What is needed: The output should be every line below, retyped exactly, with no images.

### Material shown ###

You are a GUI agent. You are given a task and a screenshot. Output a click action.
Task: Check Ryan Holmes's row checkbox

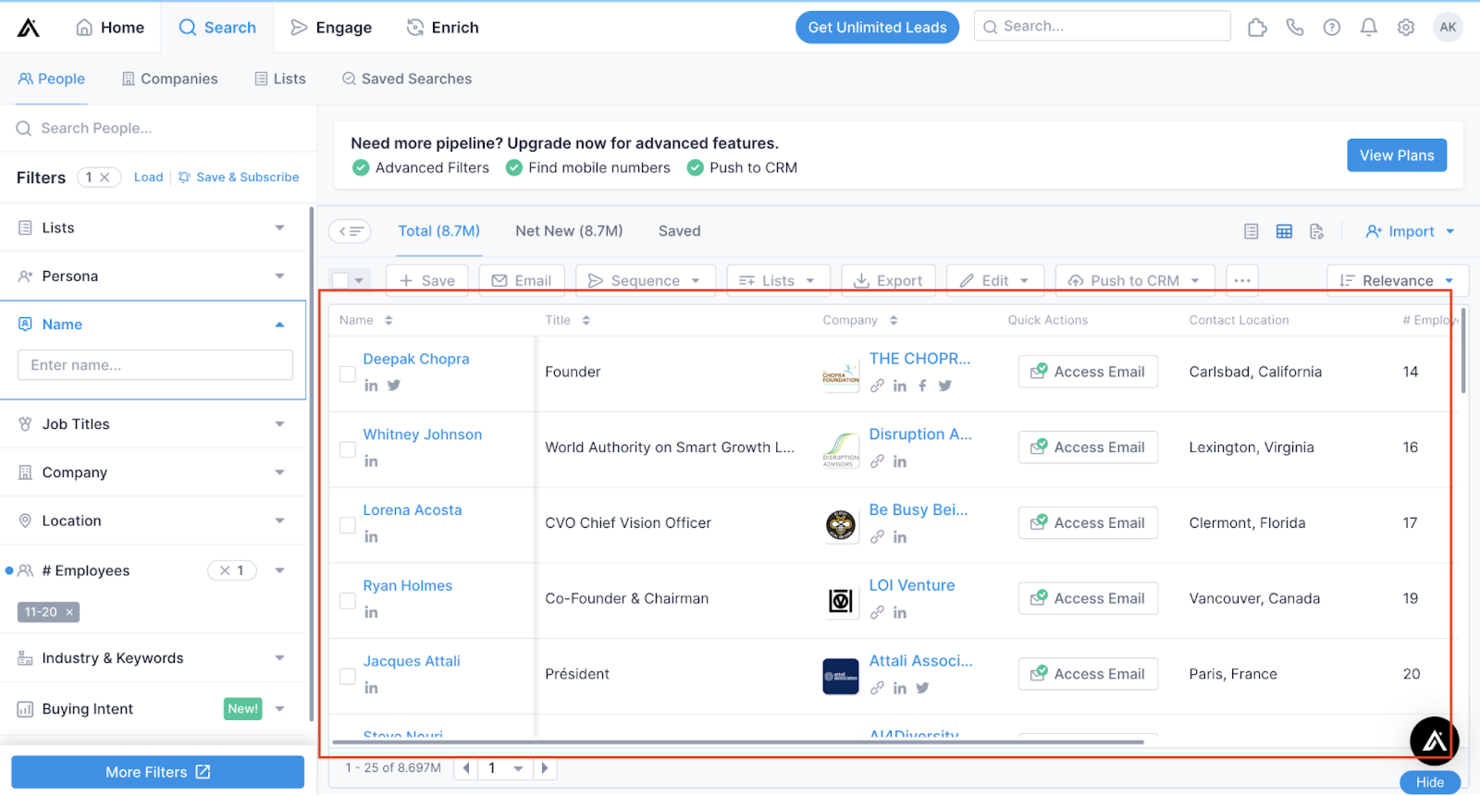tap(347, 600)
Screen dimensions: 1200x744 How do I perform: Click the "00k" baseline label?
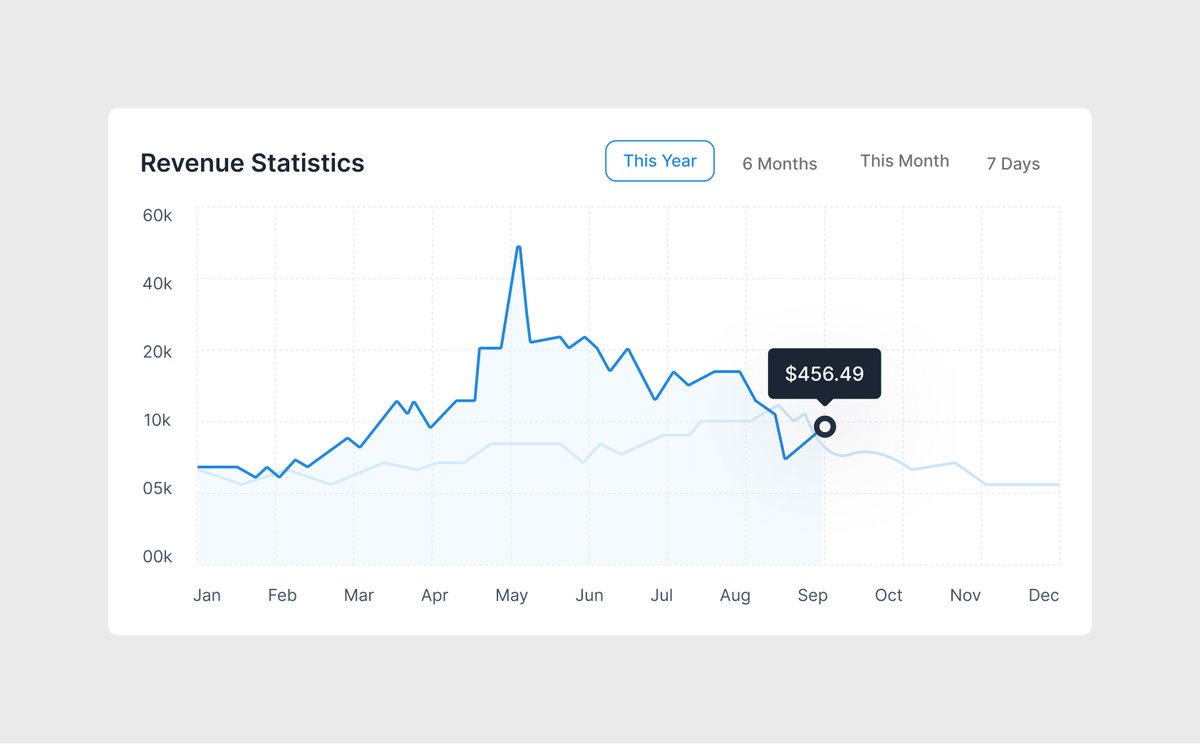coord(157,557)
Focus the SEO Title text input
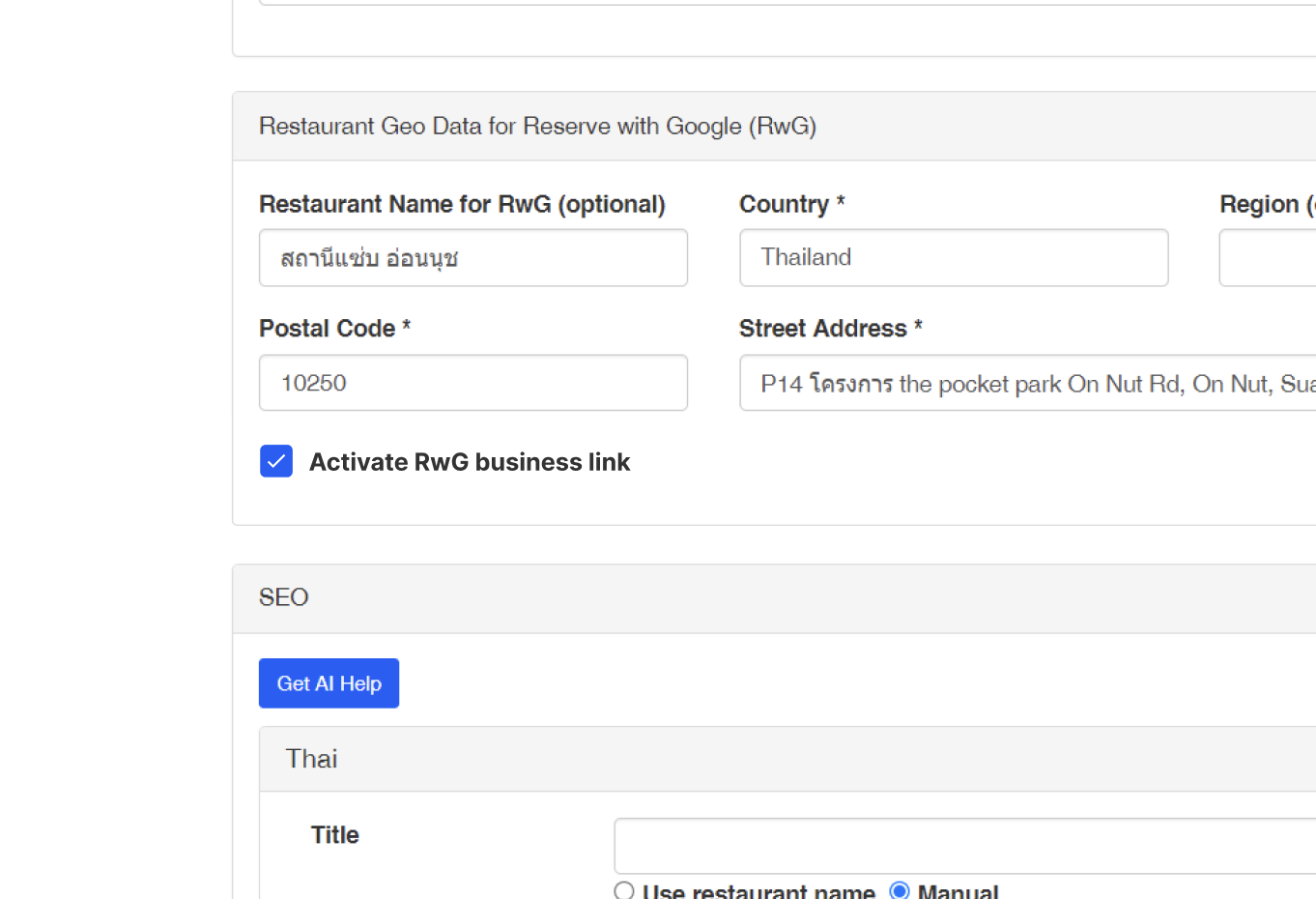Image resolution: width=1316 pixels, height=899 pixels. pos(963,846)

###

Your solution:
You are a GUI agent. You are given a task and a screenshot. Output a click action.
Task: Check Ryan Holmes's row checkbox

tap(347, 600)
Screen dimensions: 1200x744 How do I perform: Click the "00k" baseline label?
coord(157,557)
Focus the SEO Title text input
Image resolution: width=1316 pixels, height=899 pixels. pos(963,846)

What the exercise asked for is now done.